Look through the records below for the line holding "Click the Installing Geekbench 5 line". Write it out exactly, with each following line through the line holding "The width and height of the screenshot is (797, 475).".

++++++++++++++++++++

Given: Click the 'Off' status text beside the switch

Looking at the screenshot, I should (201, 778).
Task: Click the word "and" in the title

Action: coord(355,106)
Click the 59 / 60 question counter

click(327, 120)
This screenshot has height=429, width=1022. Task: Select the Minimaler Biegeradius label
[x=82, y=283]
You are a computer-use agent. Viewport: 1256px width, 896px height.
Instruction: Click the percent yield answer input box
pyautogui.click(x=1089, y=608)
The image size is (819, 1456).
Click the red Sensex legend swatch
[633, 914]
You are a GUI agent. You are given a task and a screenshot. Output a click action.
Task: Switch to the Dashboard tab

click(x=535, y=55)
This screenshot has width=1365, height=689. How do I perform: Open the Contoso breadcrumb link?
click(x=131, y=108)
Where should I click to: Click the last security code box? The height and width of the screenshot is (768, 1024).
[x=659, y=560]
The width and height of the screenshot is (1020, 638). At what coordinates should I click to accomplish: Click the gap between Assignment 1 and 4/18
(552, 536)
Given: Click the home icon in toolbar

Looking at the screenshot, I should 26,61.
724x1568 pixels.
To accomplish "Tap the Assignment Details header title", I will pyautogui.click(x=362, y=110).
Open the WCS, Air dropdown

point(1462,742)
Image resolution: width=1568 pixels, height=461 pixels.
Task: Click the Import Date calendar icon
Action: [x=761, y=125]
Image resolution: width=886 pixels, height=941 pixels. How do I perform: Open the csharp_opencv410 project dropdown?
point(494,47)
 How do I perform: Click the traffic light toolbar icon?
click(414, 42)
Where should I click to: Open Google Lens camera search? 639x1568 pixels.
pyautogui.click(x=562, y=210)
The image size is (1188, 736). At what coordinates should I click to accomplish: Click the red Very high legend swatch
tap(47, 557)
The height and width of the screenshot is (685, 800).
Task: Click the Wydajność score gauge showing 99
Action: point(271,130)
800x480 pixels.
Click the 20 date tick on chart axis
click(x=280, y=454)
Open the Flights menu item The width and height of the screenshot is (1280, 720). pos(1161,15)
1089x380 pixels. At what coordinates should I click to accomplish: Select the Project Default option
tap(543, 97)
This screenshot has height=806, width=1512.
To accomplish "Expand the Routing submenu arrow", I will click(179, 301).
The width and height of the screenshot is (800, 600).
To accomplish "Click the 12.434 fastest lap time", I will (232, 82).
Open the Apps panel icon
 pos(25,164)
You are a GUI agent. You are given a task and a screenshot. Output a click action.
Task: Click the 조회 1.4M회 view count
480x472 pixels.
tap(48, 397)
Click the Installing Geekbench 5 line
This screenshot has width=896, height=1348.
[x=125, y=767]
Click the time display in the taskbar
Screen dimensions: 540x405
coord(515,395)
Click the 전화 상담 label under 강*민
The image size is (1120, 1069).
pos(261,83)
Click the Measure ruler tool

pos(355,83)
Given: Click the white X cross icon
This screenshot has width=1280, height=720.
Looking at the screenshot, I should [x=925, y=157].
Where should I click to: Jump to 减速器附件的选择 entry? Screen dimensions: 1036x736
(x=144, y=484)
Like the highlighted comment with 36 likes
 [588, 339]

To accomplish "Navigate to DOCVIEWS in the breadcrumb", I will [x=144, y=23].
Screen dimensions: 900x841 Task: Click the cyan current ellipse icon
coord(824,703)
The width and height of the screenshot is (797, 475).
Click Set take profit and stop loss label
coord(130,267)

++++++++++++++++++++

> _Answer box_:
Click the Installing Geekbench 5 line
This screenshot has width=896, height=1348.
[x=125, y=767]
Click the time display in the taskbar
Screen dimensions: 540x405
coord(515,395)
Click the 전화 상담 label under 강*민
The image size is (1120, 1069).
pos(261,83)
Click the Measure ruler tool

pos(355,83)
Given: Click the white X cross icon
This screenshot has width=1280, height=720.
Looking at the screenshot, I should [x=925, y=157].
Where should I click to: Jump to 减速器附件的选择 entry? Screen dimensions: 1036x736
(x=144, y=484)
Like the highlighted comment with 36 likes
 [588, 339]

To accomplish "Navigate to DOCVIEWS in the breadcrumb", I will [x=144, y=23].
Screen dimensions: 900x841 Task: Click the cyan current ellipse icon
coord(824,703)
The width and height of the screenshot is (797, 475).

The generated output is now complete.